Where I work, we have developed a nuanced philosophy to describe the niceties of collecting data, managing it, validating it, and preparing it for use: “Data is hard.”

This was brought to light in a very public manner by the vandalism that was displayed on basemaps produced by Mapbox. The responses by Mapbox  and their CEO, Eric Gendersen, are good examples of how a company should respond to such incidents. Kudos to him and the team at Mapbox for addressing and rectifying the situation quickly.

The Gordian Knot
By jmerelo [CC BY 2.0 (], via Wikimedia Commons
Speculation quickly ran to vandalism of OSM, which is one of the primary data sources used by Mapbox in their products. That speculation was backed up by the edit history in the New York area, but it is interesting to note that the vandalism was caught early in OSM and never came to light is OSM itself. In this case, the crowd worked as it was supposed to.
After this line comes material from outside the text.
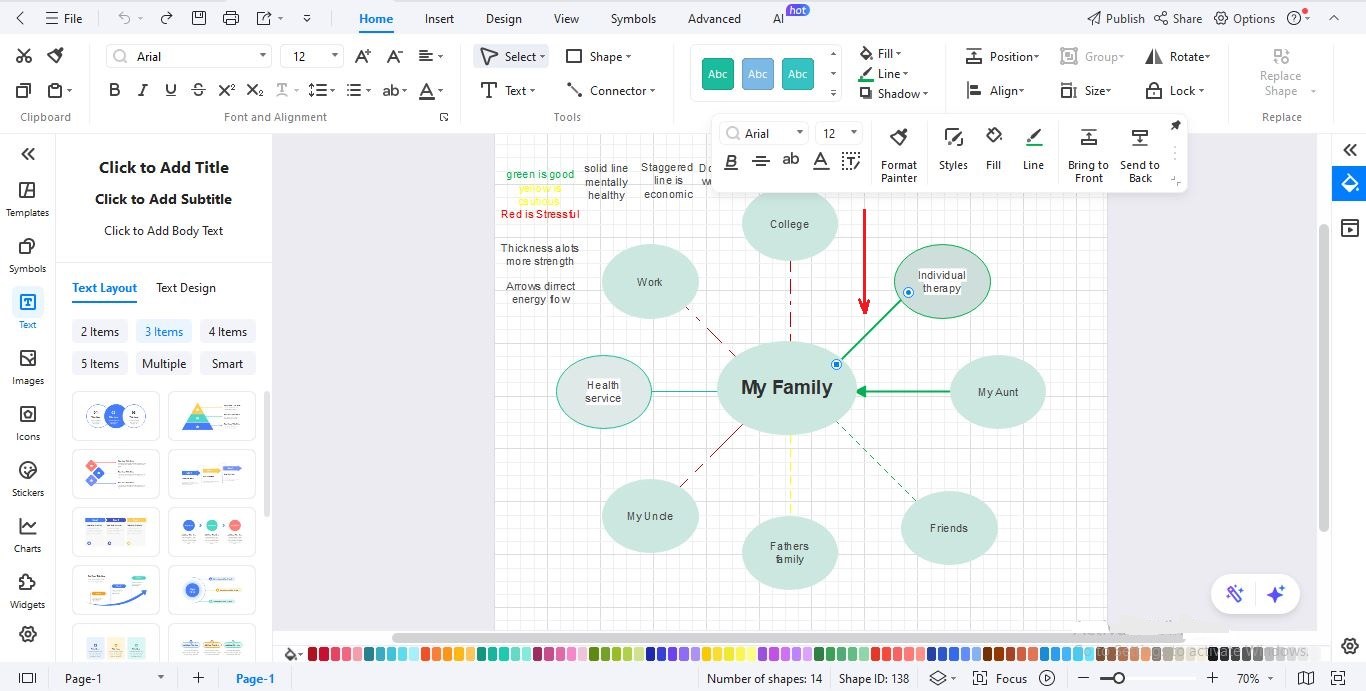Select the 4 Items text layout
Image resolution: width=1366 pixels, height=691 pixels.
coord(227,331)
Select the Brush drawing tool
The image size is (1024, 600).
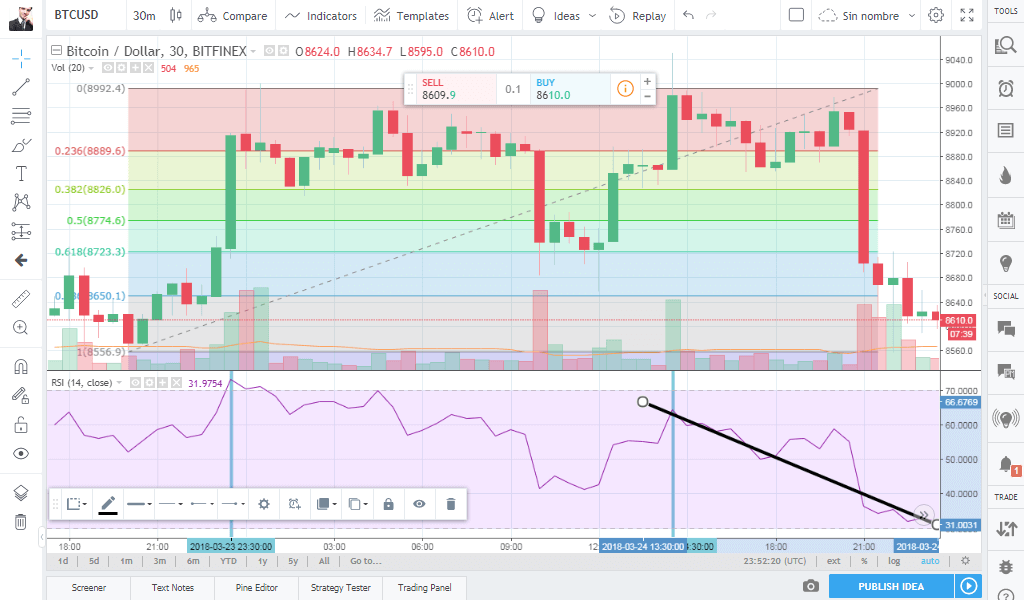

Because OSM is one of many data sources used by Mapbox, they pull the data at regular intervals and use automated means to perform QA/QC including, presumably, flagging and removal of potentially offensive content. According to them, the automated system correctly flagged the vandalism for review, but there seems to have been a failure in the system that tasked people to review the content. So, the vandalism made it through, leading to an inescapable conclusion: data is hard.

At my company, we support native OSM tiles as a backdrop in our software products, so we quickly inspected the New York area to ensure we weren’t displaying the offending content. We also do our own data collection for customers and sometimes use OSM as a reference (though OSM content is never used in our own data products). After a thorough look through the data itself, we realized we were clear on all counts.

The reality that data is hard shouldn’t be a surprise. As much as we like to fool ourselves that computers are a purely logical, engineered solution, everything about them, source code, UI/UX design, and, yes, data, reflects the biases and assumptions of the humans that created them. Computers and their behavior are as reflective of us, good and bad, as any poem or painting.

So the fact that what seems to have worked best is a crowd of humans poring over the data also isn’t surprising. We’ve still got some time before human-curated data becomes unnecessary, if that ever happens.

What happened with Mapbox is a wake-up call to everyone who makes downstream use of OSM or any other data source. Every time a data source is forked, every time one is fused with another, every step that is taken farther away from a data source’s native collection and quality control processes becomes a potential insertion point of risk and vulnerability. This is a fact — not unique to open data  — but it is not something that should deter anyone from using data such as OSM or from attempting to make data a more accurate representation of our world. So, kudos to the OSM community and to Mapbox for closing ranks quickly to protect a valuable data source. Data is hard and it requires vigilance.